## PROBLEM:
Can you echo the stretch of lines from the one containing "The height and" through the one containing "tap(142, 112)", both included, word for word, and leave out the pictures?

## DATA PROVIDED:
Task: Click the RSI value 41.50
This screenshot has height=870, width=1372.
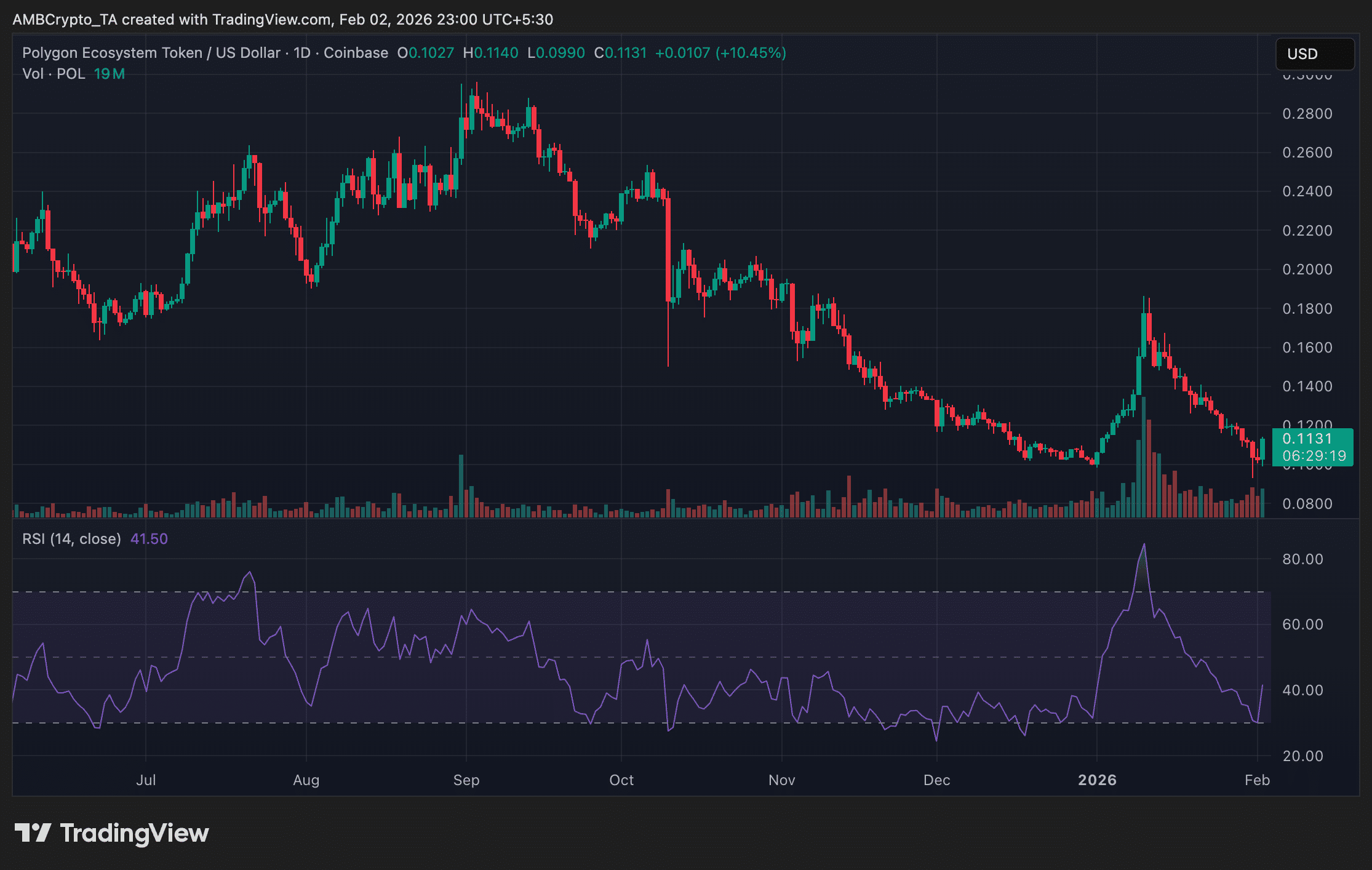Action: tap(149, 539)
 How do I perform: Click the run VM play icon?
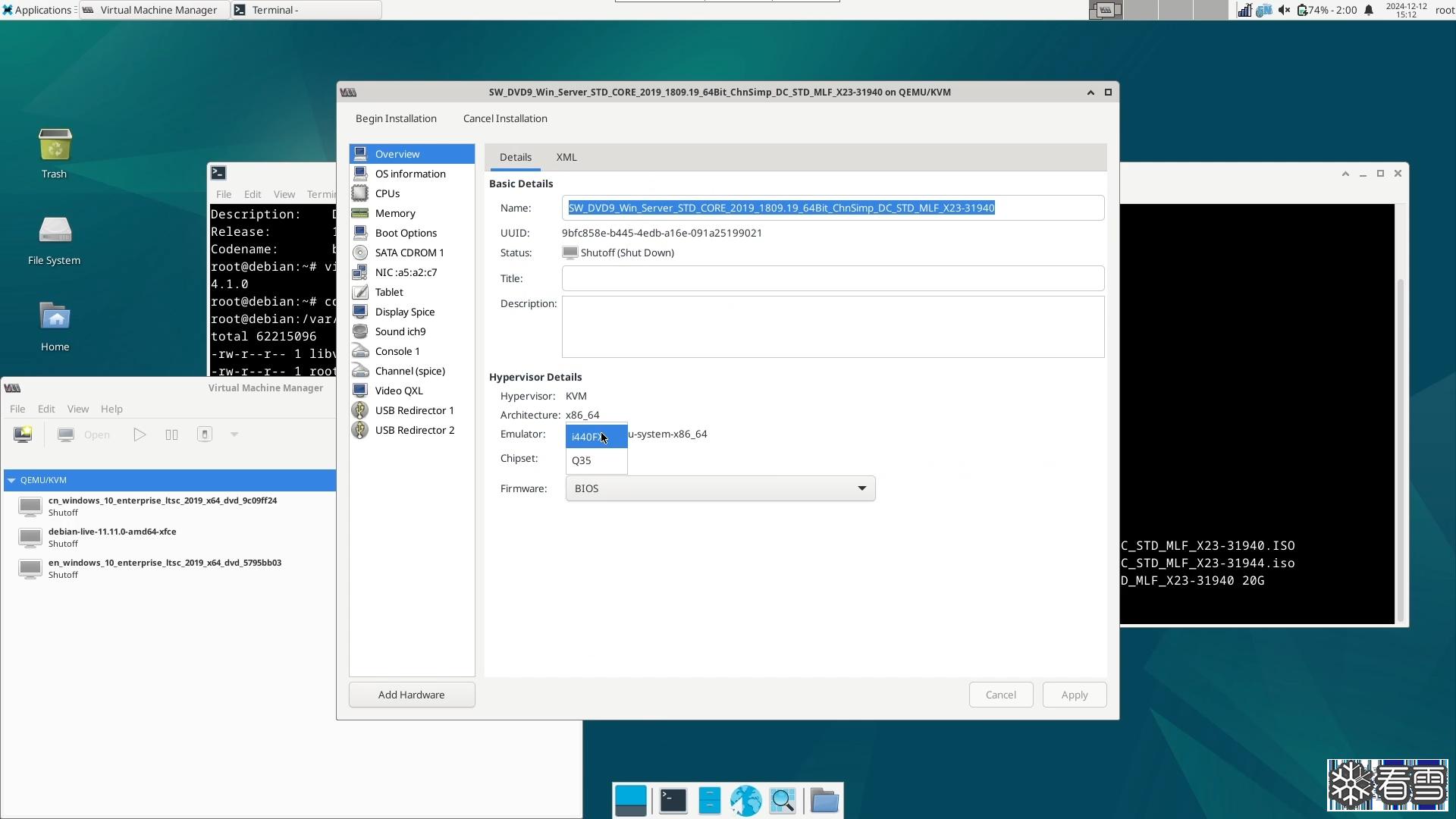[140, 435]
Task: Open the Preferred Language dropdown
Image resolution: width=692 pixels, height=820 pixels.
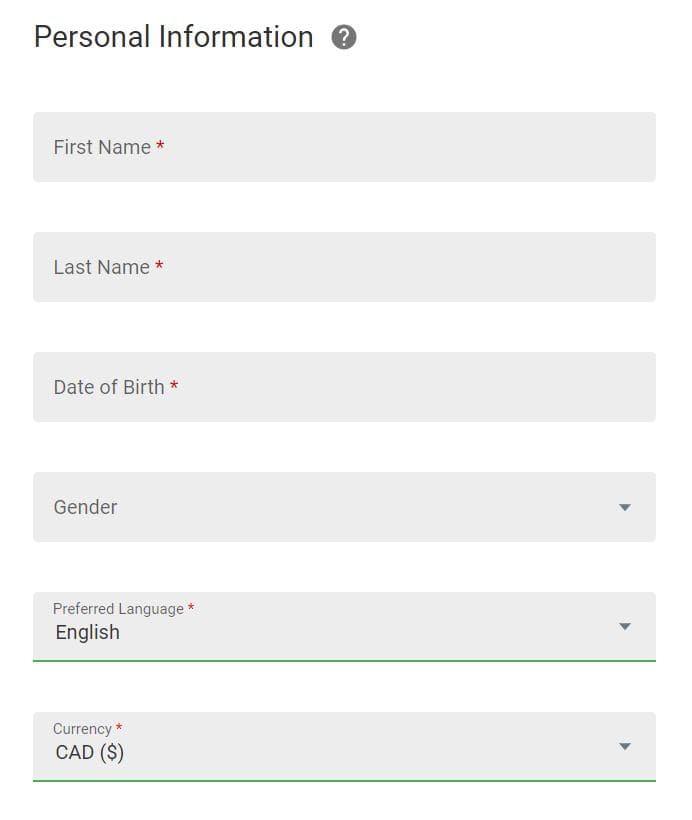Action: pos(344,627)
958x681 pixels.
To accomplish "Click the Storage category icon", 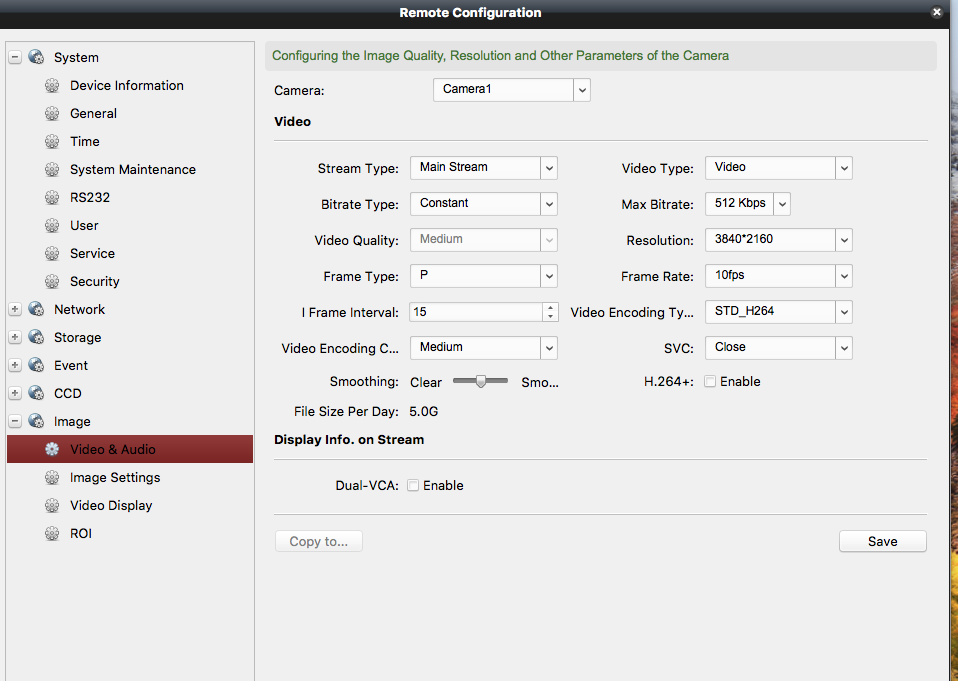I will pyautogui.click(x=37, y=338).
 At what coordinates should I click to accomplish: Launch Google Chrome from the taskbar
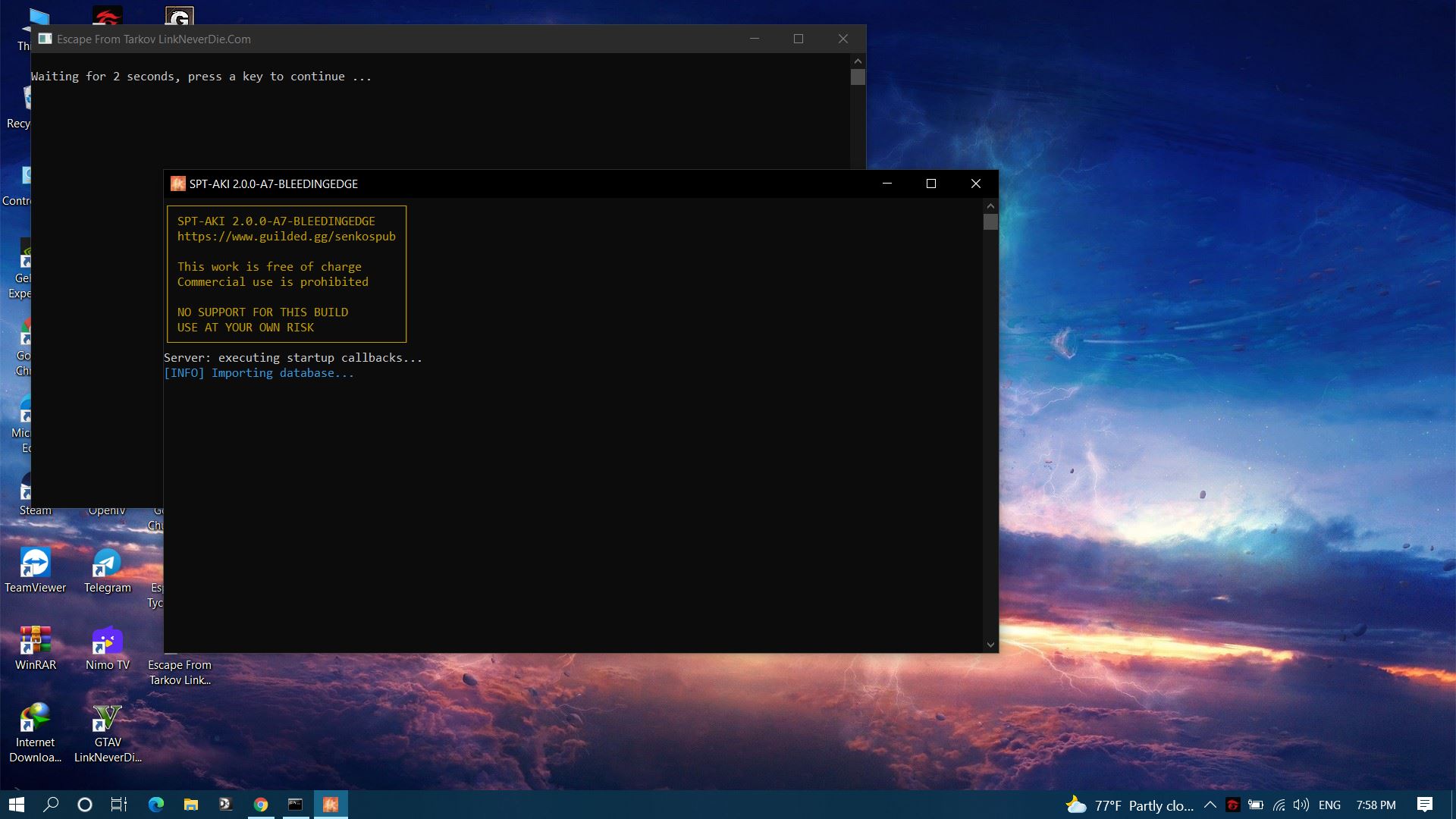coord(261,804)
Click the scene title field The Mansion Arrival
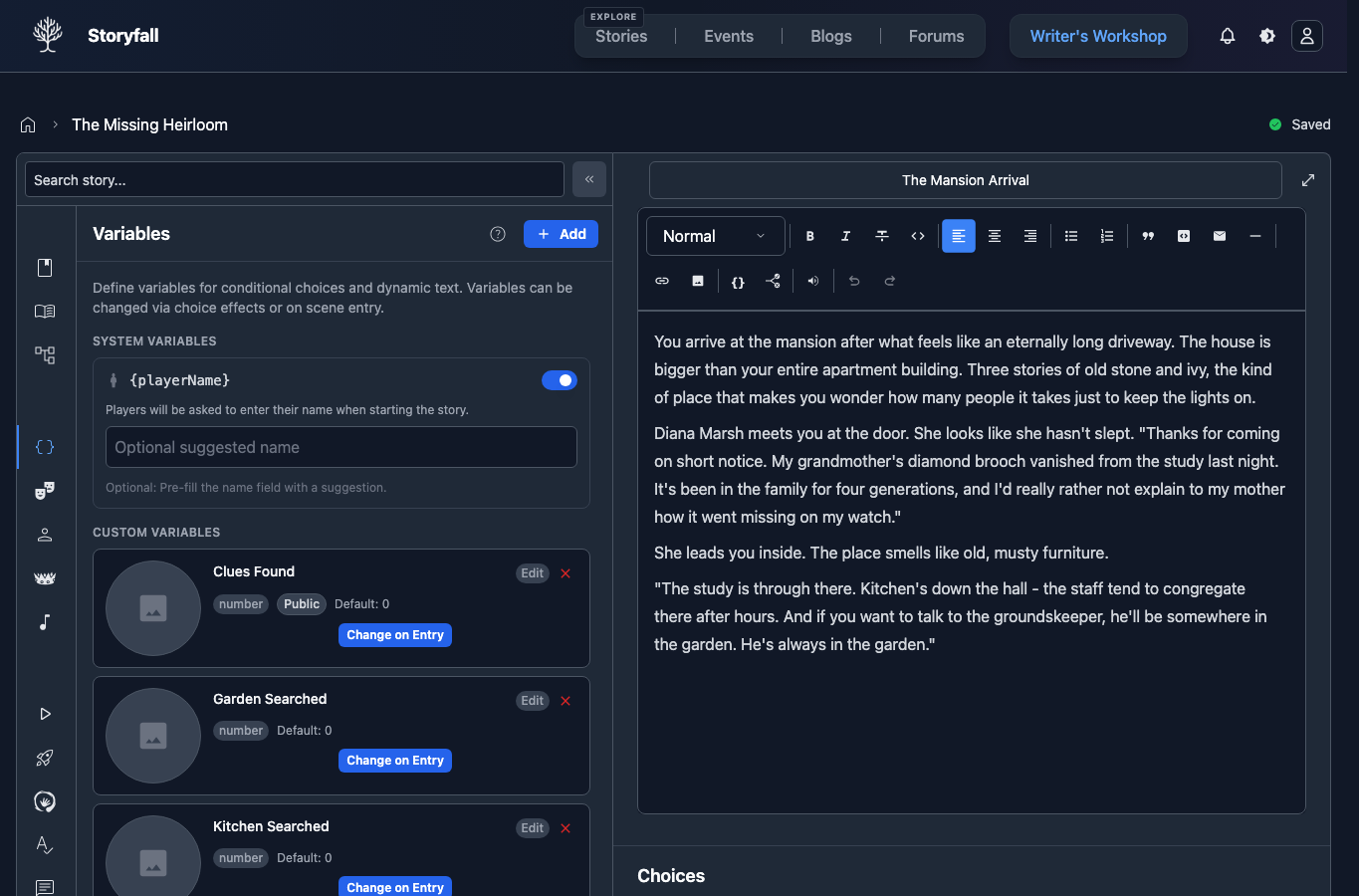Viewport: 1359px width, 896px height. click(965, 180)
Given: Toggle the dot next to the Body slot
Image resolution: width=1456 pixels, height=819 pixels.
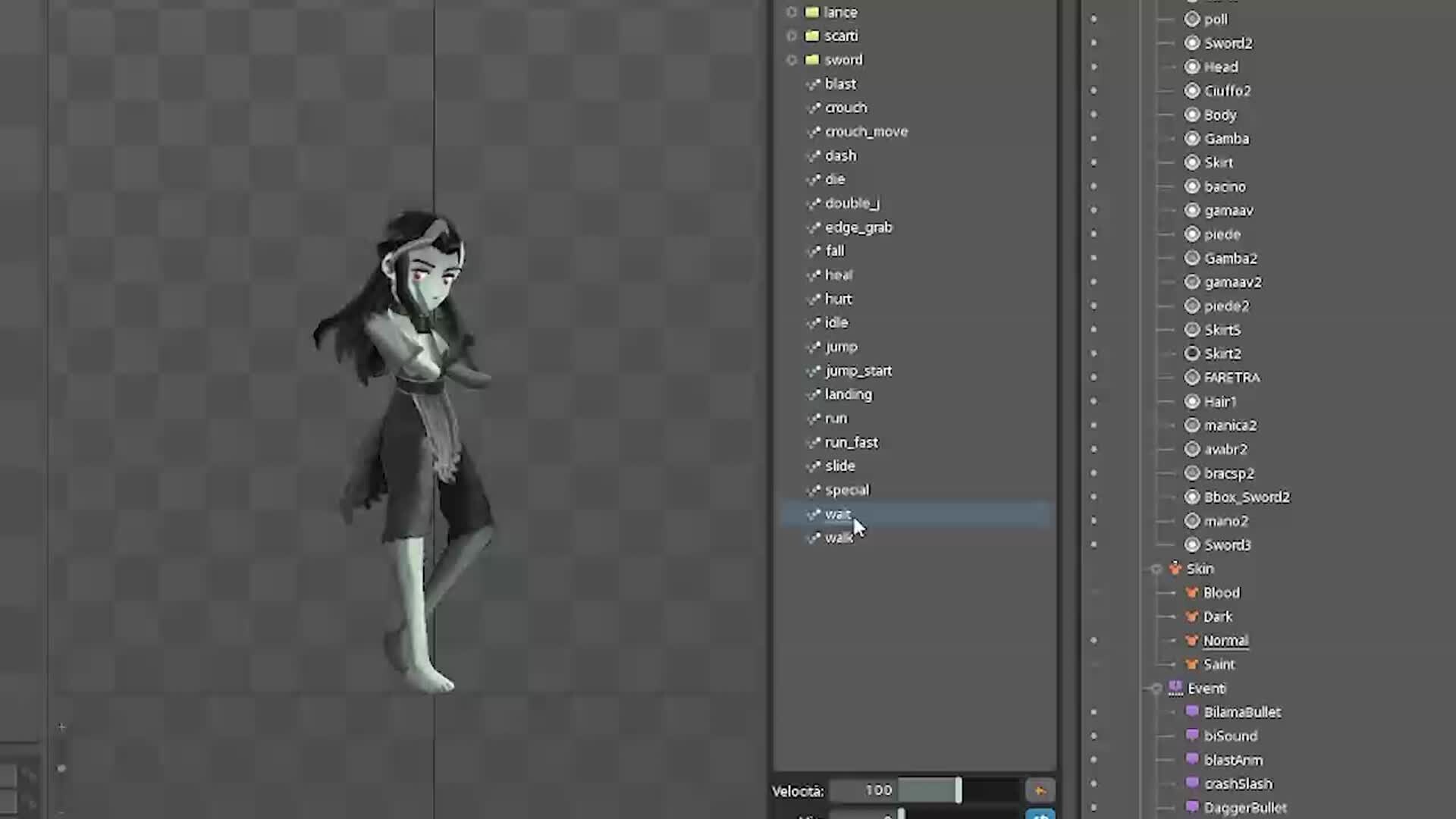Looking at the screenshot, I should (1094, 115).
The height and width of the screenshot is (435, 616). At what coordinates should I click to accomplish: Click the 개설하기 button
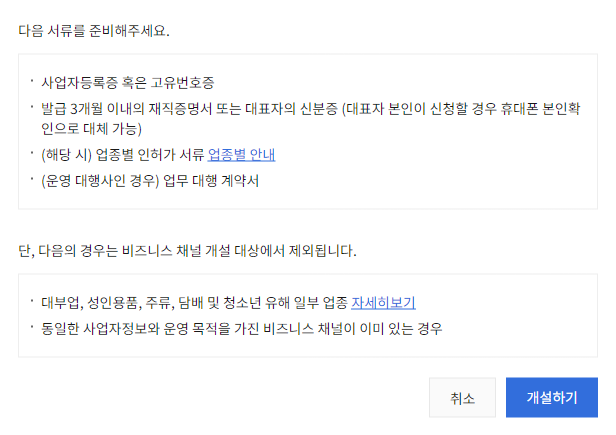point(551,397)
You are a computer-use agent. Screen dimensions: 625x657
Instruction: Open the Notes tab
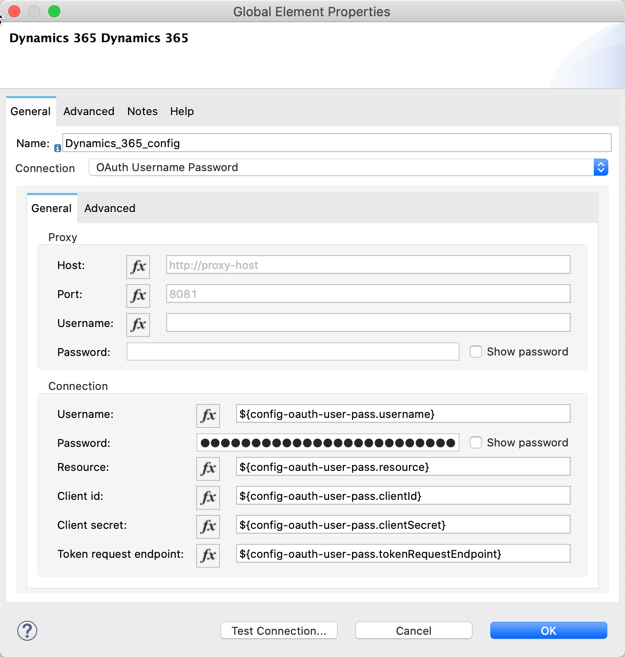tap(142, 112)
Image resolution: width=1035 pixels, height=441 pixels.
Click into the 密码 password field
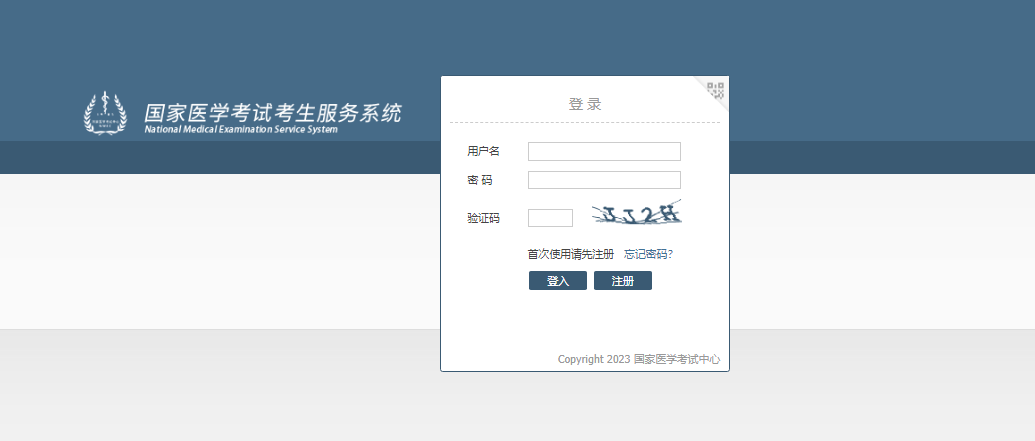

## SOLUTION FOR THIS EXERCISE:
The height and width of the screenshot is (435, 616). At what coordinates should I click to accomplish: Click the 개설하기 button
point(551,397)
You are a computer-use agent. Screen dimensions: 625x657
Instruction: Open the Notes tab
tap(142, 112)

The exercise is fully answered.